*** QUOTED PASSAGE

[Click] Spinlock Problems

Sun Aug 24 12:02:13 EDT 2008

I think that there, strictly speaking, "foo" WOULD need to be declared 
volatile.  But I think you are right anyway.  swap() and compare_and_swap() 
gain "memory" constraints.

Eddie

Cliff Frey wrote:
> I really actually think that the "memory" is necessary... or some other 
> related thing... otherwise code like
> 
> int foo;
> void myfunc() {
> lock()
> foo++;
> unlock()
> lock()
> foo++;
> unlock()
> }
> 
> ends up being totally broken... and I believe that there is nothing 
> wrong with that code... or do you think that foo needs to be declared 
> volatile?  But that has its own downsides...
> 
> 
> here is my real example code...  no.. there is no good reason for the 
> switch to c++
> 
> static inline int the_func(int x, int* foo) {
>     asm volatile ("xchgl %0,%1"
>                   : "=r" (x), "=m" (foo)
>                   : "0" (x), "m" (foo));
>     return x;
> }
> 
> class Aoeu {
> int foo;
>   //volatile int 
> bar;                                                          
>   Aoeu();
> };
> 
> Aoeu::Aoeu() {
>     the_func(2, &lock);
>     foo++;
>     the_func(2, &lock);
> 
>     the_func(2, &lock);
>     foo++;
>     the_func(2, &lock);
> }
> 
> On Sat, Aug 23, 2008 at 7:50 AM, Eddie Kohler <kohler at cs.ucla.edu 
> <mailto:kohler at cs.ucla.edu>> wrote:
> 
>     Yeah!  I have two contrasting thoughts;  1) swap() should do exactly
>     what it says and nothing more, one builds robustness from correctly
>     and simply specified parts, and  2) you're right, "memory" is
>     strictly better.  Grr. I'll keep this in my inbox.
> 
>     Eddie
> 
> 
>     Cliff Frey wrote:
> 
>         I wonder if the extra "memory" constraint gives you a free
>         memory-barrier in some ways?  As in, it forces gcc not to
>         reorder anything... but I guess maybe the volatile should do
>         that for you... but in general I guess the memory might protect
>         you from bad code.
> 
>         example:
> 
>         static inline int the_func(int x, int* foo) {
>            asm volatile ("xchgl %0,%1"
>                          : "=r" (x), "=m" (foo)
>                          : "0" (x), "m" (foo));
>            return x;
>         }
> 
>         int foo = 1;
>         int lock = 1;
>         volatile int bar = 0;
>         void main() {
>            if (foo > 100)
>                bar++;
>            the_func(2, &lock);
>            foo++;
>         }
> 
> 
>         if you compile with gcc -O3, the value of foo is cached (and if
>         the_func was a lock acquire, it would not have protected you).

******
*** DATA SECTION

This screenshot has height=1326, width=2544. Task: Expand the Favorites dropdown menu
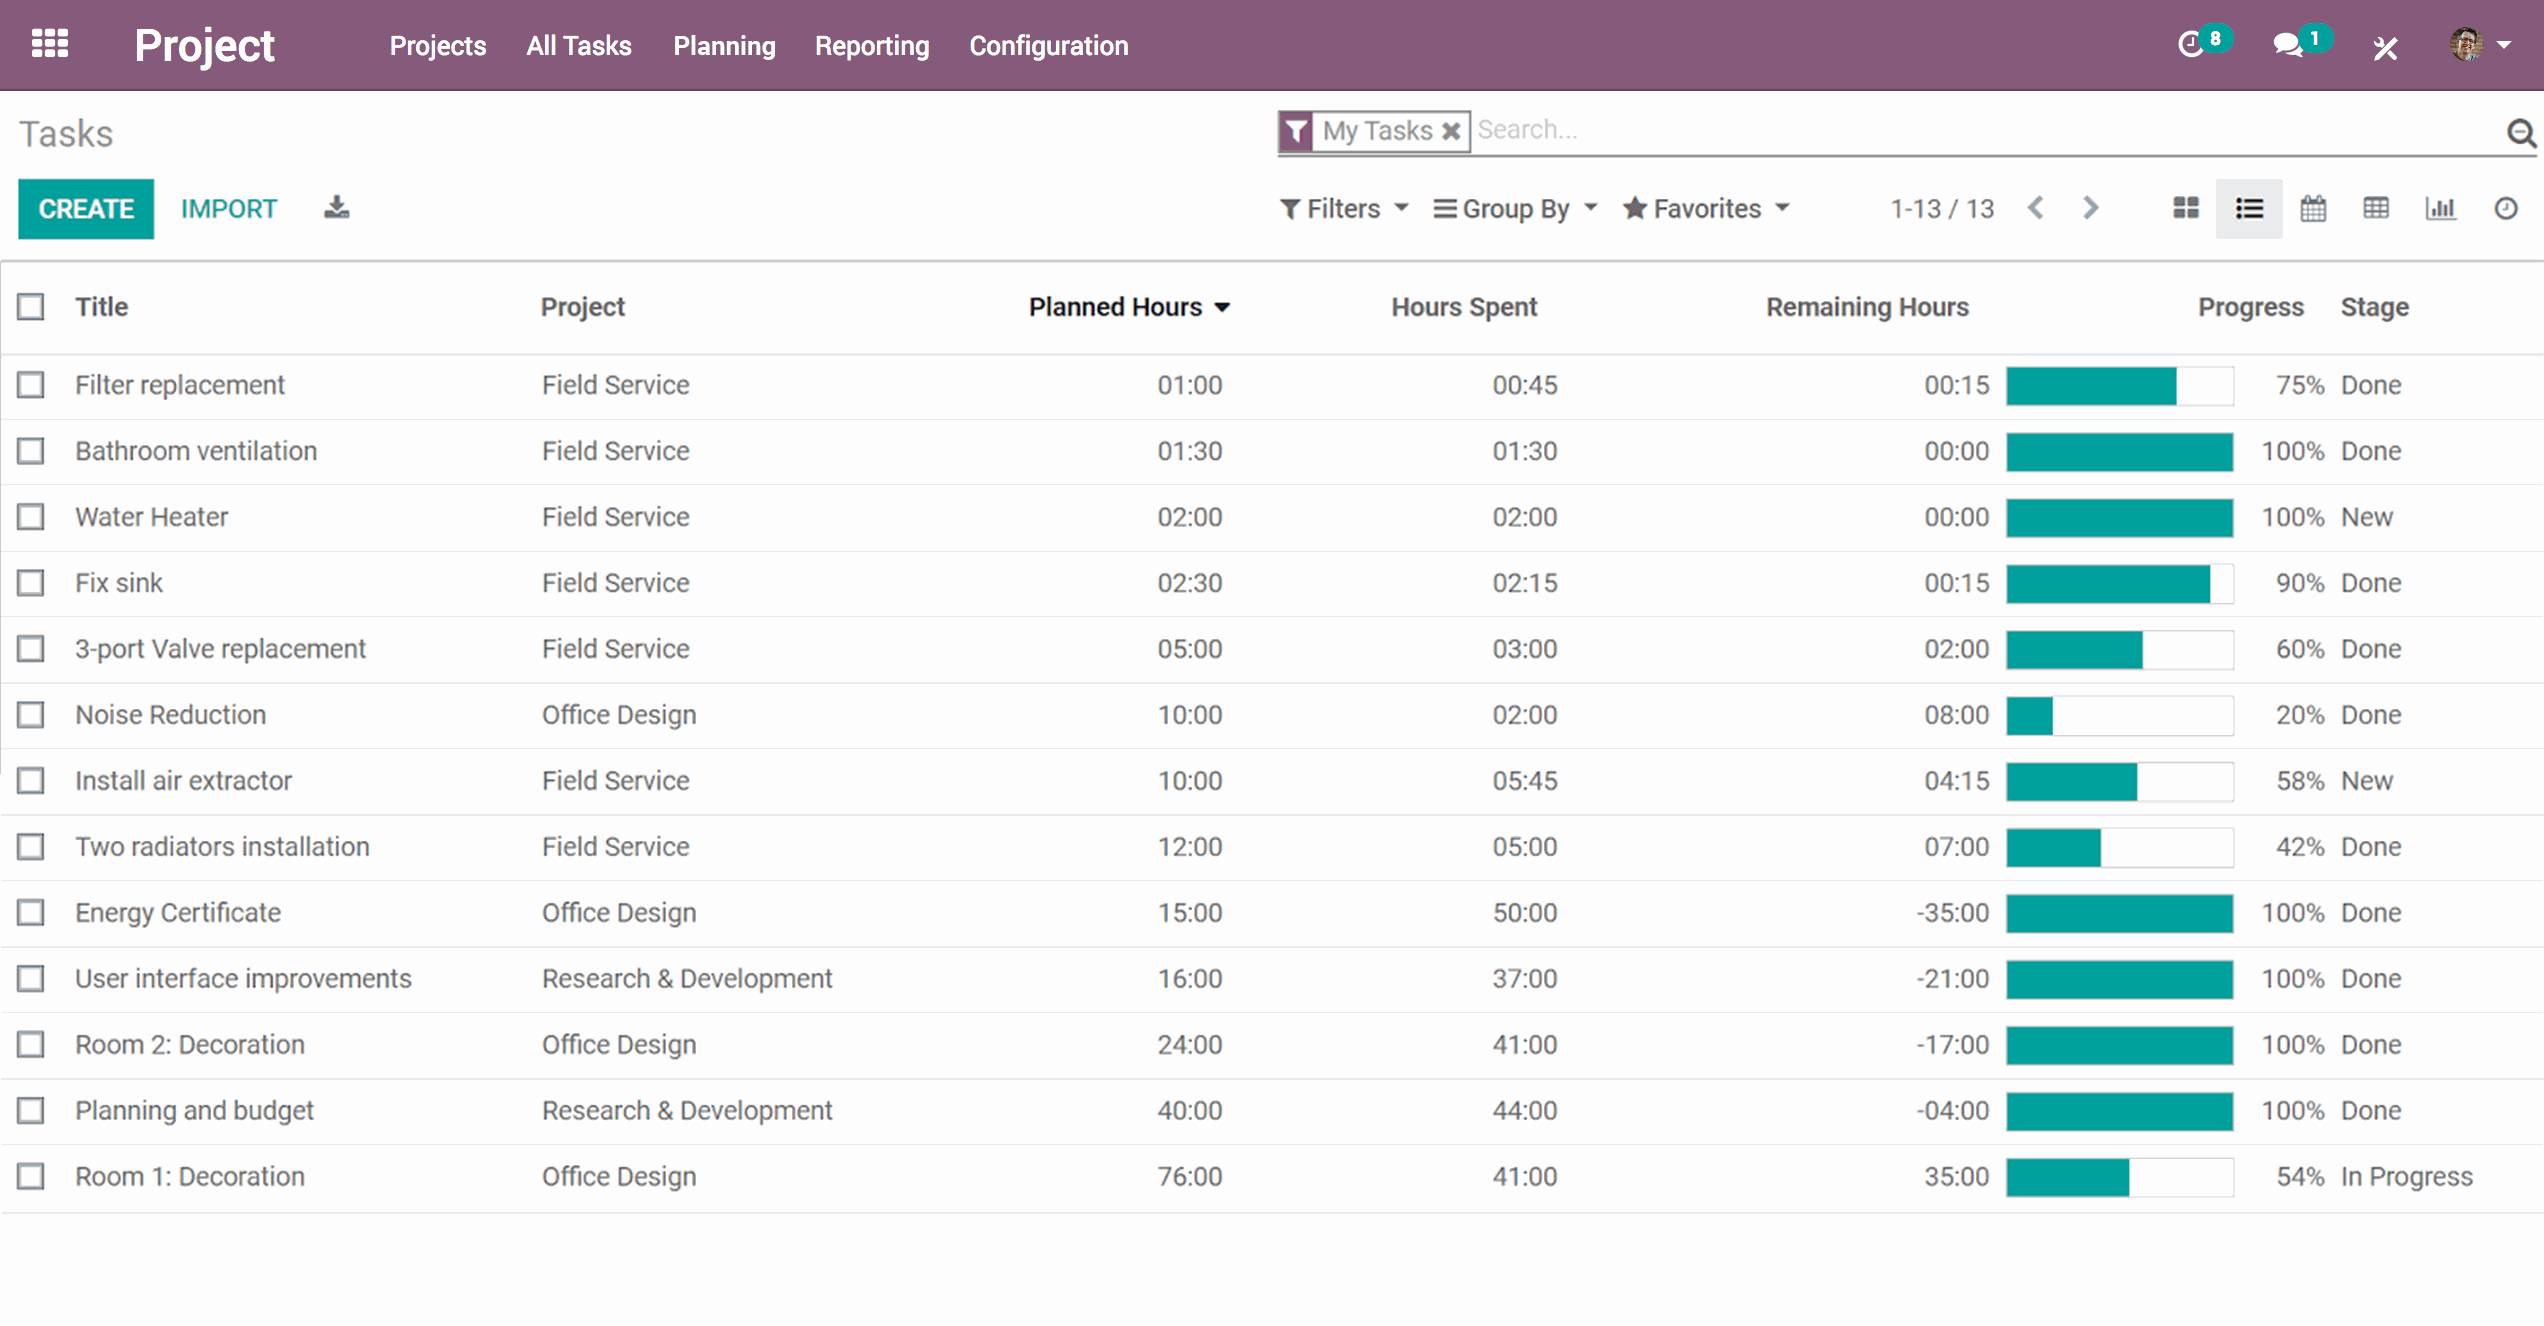click(x=1703, y=209)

******

◆ **REQUIREMENT**
Pick up the email discussion about spinlock problems after its last sentence and keep it going.

◆ **WRITTEN RESPONSE**
>          If you add the "memory" constraint, then it does re-read foo as
>         part of the increment.
> 
>         In any case, I can still see making the call either way... but
>         the "memory" one does seem slightly safer to me.
> 
>         Cliff
> 
>         On Fri, Aug 22, 2008 at 11:29 PM, Eddie Kohler
>         <kohler at cs.ucla.edu <mailto:kohler at cs.ucla.edu>
>         <mailto:kohler at cs.ucla.edu <mailto:kohler at cs.ucla.edu>>> wrote:
> 
>            Kevin,
> 
>            Thanks so much for this bug report!!  Apologies, this must have
>            sucked to find.
> 
> 
>            - Re: swap() is not atomic: It looks like the inline assembly was
>            bad.  Mea
>            culpa.  I had:
>                asm volatile ("xchgl %0,%1"
>                             : "=r" (x), "=m" (CLICK_ATOMIC_VAL));
>            But this doesn't tell the compiler to put "x" in the relevant
>            register BEFORE
>            the instruction.   Here's what I have now:
>                asm volatile ("xchgl %0,%1"
>                             : "=r" (x), "=m" (CLICK_ATOMIC_VAL)
>                             : "0" (x), "m" (CLICK_ATOMIC_VAL));
>            Linux goes even further; it says:
>                                   __asm__ __volatile__("xchgl %0,%1"
>                                           :"=r" (x)
>                                           :"m" (*__xg(ptr)), "0" (x)
>                                           :"memory");
>            but I don't think the extra "memory" constraint is necessary, as
>            long as we
>            say that the memory has been modified.  Boost appears to agree.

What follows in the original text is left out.